> _Written instruction_
Count the lines in the records below that contain the string "status", with case counting. Reply with the number only.

________________________

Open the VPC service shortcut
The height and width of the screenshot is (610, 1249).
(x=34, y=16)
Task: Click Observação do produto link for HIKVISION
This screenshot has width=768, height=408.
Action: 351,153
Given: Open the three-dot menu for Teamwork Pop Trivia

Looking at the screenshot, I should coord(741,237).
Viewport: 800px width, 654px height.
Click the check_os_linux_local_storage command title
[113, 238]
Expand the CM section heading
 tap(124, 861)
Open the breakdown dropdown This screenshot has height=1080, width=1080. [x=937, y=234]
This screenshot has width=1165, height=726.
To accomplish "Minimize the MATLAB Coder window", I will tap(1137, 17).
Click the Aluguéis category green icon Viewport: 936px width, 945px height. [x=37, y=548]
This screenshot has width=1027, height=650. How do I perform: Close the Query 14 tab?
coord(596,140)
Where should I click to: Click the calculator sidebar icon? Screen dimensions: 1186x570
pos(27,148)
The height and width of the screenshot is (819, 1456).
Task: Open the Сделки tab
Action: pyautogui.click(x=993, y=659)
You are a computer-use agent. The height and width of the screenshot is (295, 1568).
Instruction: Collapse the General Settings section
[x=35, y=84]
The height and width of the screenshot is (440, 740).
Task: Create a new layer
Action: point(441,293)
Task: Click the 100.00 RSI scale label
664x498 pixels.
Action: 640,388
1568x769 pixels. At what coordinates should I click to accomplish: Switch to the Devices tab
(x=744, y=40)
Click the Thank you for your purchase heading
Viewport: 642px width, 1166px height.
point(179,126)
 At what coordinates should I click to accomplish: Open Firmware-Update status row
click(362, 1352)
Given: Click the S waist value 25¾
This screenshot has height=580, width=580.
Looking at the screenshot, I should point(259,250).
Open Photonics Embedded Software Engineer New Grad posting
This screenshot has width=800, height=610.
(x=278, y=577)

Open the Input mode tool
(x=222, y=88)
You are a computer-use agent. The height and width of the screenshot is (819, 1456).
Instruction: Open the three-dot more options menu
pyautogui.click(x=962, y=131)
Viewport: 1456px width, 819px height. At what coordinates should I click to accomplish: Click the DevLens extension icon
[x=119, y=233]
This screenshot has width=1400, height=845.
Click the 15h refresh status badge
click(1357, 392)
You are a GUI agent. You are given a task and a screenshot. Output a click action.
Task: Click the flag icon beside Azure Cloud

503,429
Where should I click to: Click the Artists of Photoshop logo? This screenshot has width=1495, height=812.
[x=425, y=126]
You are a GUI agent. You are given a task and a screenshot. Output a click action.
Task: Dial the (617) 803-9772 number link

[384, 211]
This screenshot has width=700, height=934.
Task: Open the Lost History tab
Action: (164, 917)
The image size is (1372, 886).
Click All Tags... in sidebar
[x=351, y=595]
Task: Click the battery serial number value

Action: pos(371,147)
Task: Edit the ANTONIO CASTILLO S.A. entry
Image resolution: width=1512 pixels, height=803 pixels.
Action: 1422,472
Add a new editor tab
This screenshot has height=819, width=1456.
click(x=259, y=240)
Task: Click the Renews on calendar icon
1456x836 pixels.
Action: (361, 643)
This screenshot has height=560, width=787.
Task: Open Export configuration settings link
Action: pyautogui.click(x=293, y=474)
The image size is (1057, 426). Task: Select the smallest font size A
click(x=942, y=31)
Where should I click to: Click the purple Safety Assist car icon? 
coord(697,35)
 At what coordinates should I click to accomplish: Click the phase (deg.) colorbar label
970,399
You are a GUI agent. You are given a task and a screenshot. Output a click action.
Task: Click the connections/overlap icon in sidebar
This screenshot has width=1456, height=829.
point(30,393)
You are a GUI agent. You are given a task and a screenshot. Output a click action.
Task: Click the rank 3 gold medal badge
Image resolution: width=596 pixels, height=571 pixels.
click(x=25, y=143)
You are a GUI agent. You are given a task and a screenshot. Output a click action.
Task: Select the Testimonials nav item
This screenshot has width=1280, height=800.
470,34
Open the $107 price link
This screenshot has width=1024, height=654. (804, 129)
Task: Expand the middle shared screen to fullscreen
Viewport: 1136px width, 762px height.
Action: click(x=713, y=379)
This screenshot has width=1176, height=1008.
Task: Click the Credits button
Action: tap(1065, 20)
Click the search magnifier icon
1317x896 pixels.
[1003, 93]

________________________

> _Solution_
2